→ **Given request**:
Can you turn the lines of every entry below into a Markdown table with the columns "Row" and "Line," numbering each row, skipping blank lines, and leaving out the pictures?

→ **Element and text location data**:
====

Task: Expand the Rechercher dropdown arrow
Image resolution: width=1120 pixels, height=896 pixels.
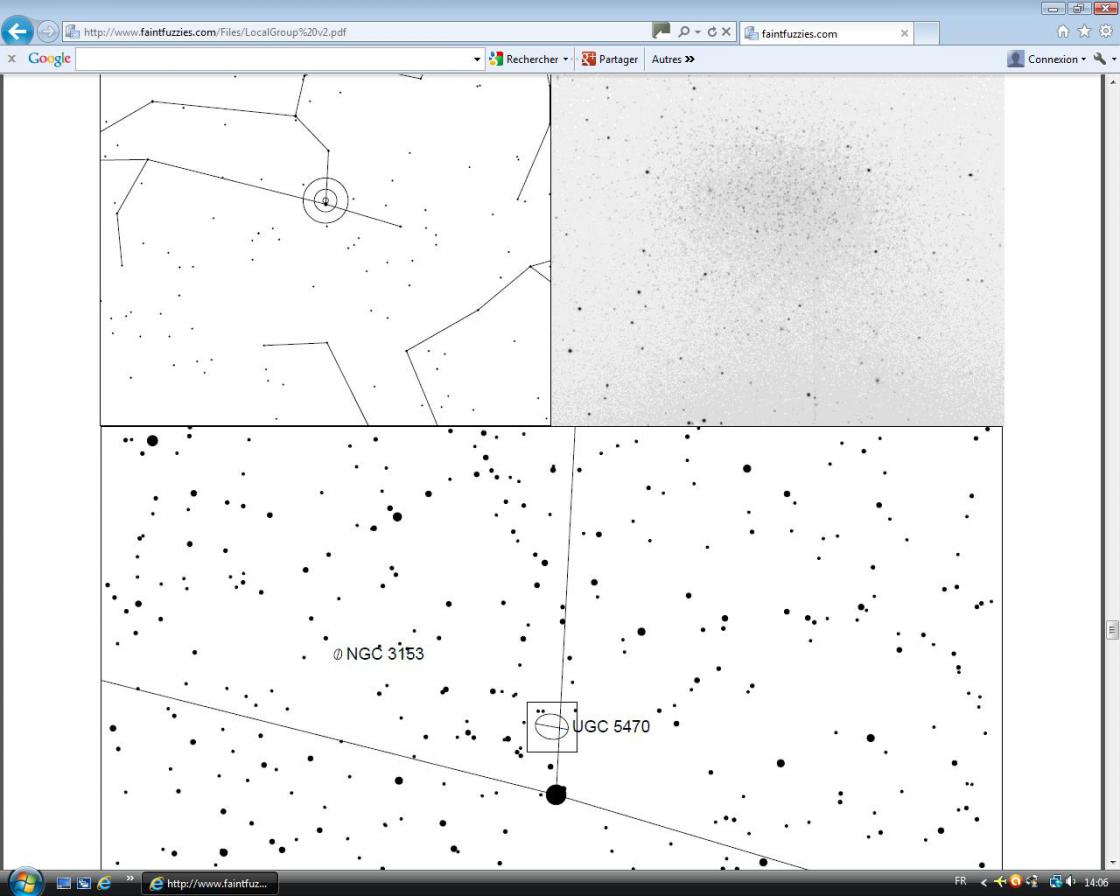Action: (x=566, y=59)
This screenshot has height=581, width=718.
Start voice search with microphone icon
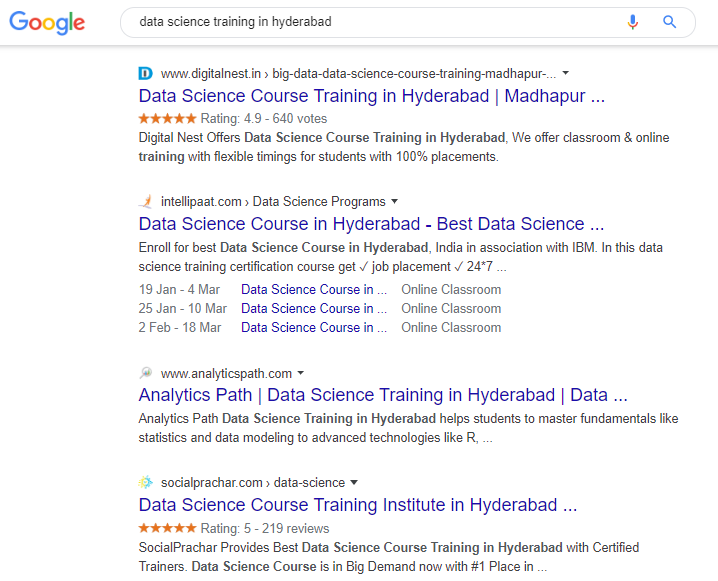click(x=632, y=22)
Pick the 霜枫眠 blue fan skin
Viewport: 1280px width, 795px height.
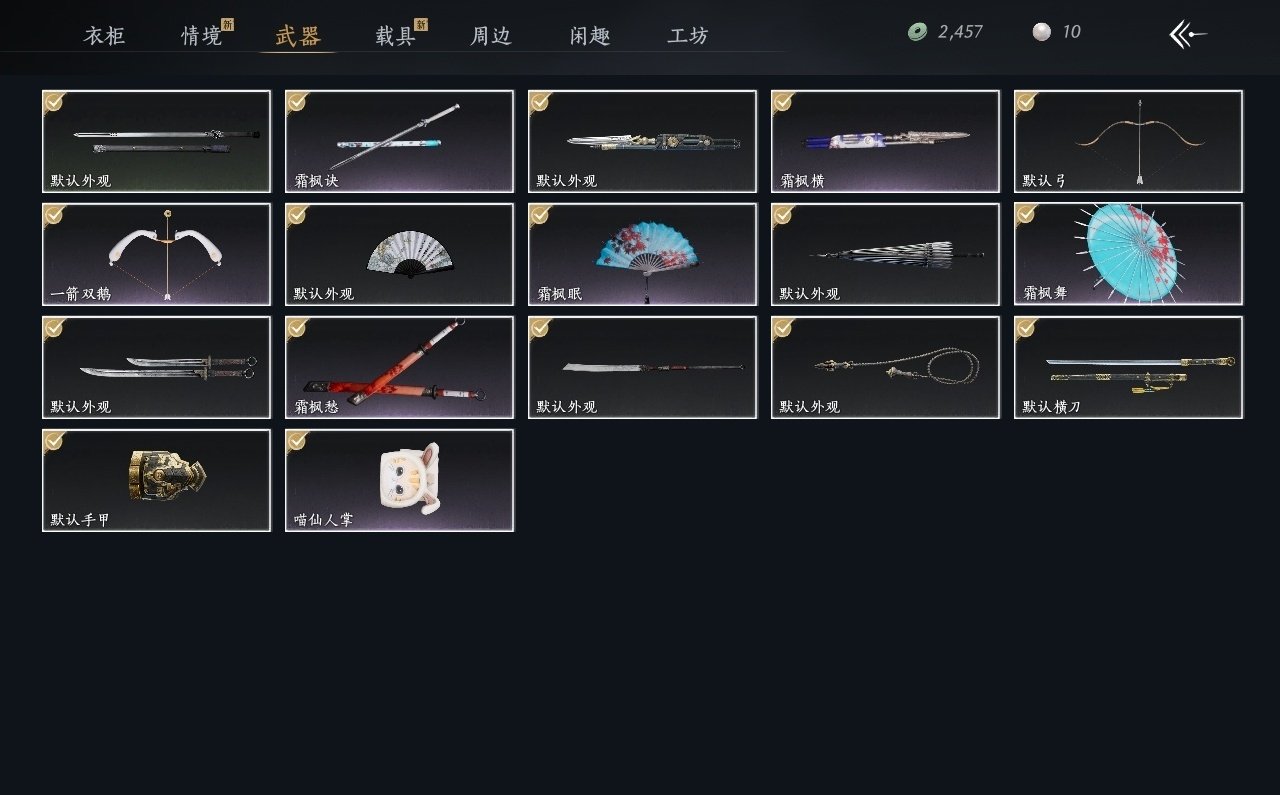click(642, 254)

====

→ **Response to the task**:
| Row | Line |
|---|---|
| 1 | Task: Expand the Rechercher dropdown arrow |
| 2 | Image resolution: width=1120 pixels, height=896 pixels. |
| 3 | Action: (x=566, y=59) |
| 4 | This screenshot has height=581, width=718. |
| 5 | Start voice search with microphone icon |
| 6 | click(x=632, y=22) |
| 7 | Pick the 霜枫眠 blue fan skin |
| 8 | Viewport: 1280px width, 795px height. |
| 9 | click(642, 254) |